▶ PROBLEM REQUIREMENTS: Copy the rows verbatim, from the very first line through the line containing "click(481, 115)", both included.

(Word and element location records)
↓↓↓
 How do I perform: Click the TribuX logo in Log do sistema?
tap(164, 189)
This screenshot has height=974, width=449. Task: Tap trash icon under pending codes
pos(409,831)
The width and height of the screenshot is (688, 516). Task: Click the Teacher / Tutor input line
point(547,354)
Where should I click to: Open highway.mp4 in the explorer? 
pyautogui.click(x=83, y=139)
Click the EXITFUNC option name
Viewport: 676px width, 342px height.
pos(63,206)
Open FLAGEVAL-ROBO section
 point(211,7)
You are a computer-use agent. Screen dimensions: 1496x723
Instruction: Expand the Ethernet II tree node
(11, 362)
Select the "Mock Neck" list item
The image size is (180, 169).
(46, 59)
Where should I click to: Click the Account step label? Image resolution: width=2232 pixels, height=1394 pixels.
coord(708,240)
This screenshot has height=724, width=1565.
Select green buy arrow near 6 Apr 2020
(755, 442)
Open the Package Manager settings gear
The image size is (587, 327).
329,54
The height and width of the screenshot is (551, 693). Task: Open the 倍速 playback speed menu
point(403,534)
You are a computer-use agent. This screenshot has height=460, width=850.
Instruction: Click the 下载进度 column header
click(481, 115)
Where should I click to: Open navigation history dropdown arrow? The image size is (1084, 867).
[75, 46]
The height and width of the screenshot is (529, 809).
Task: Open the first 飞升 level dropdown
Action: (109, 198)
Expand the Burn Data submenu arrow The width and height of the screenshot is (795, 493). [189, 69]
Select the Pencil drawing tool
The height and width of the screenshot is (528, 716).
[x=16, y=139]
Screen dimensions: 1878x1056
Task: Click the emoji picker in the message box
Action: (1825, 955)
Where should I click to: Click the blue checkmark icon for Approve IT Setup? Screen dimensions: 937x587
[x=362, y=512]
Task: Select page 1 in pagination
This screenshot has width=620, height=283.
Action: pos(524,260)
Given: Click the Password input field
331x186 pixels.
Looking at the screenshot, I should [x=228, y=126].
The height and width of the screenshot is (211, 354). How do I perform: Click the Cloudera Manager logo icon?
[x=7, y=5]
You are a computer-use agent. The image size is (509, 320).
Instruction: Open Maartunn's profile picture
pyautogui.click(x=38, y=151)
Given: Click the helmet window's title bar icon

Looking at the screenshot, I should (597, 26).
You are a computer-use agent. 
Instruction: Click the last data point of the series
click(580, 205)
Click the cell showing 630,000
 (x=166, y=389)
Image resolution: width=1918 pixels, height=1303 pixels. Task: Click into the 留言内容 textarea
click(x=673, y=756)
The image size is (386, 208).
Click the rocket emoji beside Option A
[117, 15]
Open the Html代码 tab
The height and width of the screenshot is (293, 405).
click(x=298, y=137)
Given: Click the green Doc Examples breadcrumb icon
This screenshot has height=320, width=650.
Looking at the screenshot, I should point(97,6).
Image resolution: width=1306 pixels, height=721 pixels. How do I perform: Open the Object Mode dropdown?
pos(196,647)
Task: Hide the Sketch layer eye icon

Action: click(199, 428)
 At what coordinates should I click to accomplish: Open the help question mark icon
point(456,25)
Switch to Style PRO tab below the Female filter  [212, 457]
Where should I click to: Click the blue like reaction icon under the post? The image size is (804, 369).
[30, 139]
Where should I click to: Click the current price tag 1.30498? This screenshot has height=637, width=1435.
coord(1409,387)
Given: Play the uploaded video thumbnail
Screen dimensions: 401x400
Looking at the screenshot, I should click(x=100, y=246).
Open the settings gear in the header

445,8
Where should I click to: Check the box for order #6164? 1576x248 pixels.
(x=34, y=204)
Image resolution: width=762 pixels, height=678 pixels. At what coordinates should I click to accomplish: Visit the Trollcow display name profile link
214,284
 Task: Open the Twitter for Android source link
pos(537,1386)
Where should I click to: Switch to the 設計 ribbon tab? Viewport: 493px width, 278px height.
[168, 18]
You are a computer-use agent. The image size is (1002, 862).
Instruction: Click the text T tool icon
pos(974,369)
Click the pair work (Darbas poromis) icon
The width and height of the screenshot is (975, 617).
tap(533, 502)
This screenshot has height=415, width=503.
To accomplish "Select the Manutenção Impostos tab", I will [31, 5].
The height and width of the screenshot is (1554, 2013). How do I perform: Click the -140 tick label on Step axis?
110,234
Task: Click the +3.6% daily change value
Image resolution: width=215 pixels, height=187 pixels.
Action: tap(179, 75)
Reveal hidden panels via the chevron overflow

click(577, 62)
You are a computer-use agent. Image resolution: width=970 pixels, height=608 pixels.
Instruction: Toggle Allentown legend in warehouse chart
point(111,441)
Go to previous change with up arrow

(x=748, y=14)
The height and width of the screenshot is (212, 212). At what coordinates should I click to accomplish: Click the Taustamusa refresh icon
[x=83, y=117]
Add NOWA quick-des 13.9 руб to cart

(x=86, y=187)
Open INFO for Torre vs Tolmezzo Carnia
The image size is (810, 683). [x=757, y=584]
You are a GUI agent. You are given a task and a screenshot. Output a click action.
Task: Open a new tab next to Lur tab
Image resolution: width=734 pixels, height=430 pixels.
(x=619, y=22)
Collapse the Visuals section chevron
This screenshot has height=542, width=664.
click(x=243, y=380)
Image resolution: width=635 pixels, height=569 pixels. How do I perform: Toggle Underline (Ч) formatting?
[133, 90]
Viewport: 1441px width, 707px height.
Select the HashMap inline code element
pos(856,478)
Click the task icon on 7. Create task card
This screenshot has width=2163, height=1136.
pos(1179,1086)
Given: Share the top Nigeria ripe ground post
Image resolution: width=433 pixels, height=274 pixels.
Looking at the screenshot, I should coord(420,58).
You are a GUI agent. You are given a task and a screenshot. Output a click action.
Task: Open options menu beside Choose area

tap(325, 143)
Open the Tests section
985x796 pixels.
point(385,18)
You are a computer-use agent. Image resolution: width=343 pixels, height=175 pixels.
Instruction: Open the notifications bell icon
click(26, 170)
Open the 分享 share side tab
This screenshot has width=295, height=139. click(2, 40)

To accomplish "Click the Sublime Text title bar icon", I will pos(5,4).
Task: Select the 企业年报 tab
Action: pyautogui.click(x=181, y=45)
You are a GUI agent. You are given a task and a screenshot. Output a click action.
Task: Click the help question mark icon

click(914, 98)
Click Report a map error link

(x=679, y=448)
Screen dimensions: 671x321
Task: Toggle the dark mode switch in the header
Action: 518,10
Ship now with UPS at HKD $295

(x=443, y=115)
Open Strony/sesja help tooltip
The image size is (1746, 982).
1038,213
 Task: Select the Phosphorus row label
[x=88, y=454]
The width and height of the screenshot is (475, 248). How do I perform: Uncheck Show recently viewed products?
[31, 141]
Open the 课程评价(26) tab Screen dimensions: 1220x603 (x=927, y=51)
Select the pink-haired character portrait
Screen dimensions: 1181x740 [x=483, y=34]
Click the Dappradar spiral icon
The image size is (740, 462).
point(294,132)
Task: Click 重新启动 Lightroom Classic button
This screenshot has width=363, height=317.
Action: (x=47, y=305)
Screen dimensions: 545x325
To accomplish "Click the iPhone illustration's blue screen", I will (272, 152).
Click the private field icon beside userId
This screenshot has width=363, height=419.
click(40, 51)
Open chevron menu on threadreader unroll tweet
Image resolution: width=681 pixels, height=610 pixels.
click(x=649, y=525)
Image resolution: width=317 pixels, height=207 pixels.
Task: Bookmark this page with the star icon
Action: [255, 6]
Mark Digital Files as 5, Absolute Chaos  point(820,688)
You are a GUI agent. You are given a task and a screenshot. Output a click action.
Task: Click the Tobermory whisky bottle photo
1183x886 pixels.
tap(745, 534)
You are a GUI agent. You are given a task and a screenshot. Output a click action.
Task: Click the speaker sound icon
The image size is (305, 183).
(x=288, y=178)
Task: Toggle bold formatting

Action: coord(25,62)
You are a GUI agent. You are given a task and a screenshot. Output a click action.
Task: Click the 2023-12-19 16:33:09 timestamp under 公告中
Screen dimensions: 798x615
↑↑↑
▶ RESPONSE TO THE EXERCISE:
 How do I perform: Click the TribuX logo in Log do sistema?
tap(164, 189)
This screenshot has height=974, width=449. Task: Tap trash icon under pending codes
pos(409,831)
The width and height of the screenshot is (688, 516). Task: Click the Teacher / Tutor input line
point(547,354)
Where should I click to: Open highway.mp4 in the explorer? 
pyautogui.click(x=83, y=139)
Click the EXITFUNC option name
Viewport: 676px width, 342px height.
pos(63,206)
Open FLAGEVAL-ROBO section
 point(211,7)
You are a computer-use agent. Screen dimensions: 1496x723
Instruction: Expand the Ethernet II tree node
(11, 362)
Select the "Mock Neck" list item
The image size is (180, 169).
(46, 59)
Where should I click to: Click the Account step label? Image resolution: width=2232 pixels, height=1394 pixels.
coord(708,240)
This screenshot has height=724, width=1565.
Select green buy arrow near 6 Apr 2020
(755, 442)
Open the Package Manager settings gear
The image size is (587, 327).
329,54
The height and width of the screenshot is (551, 693). Task: Open the 倍速 playback speed menu
point(403,534)
You are a computer-use agent. This screenshot has height=460, width=850.
Instruction: Click the 下载进度 column header
click(481, 115)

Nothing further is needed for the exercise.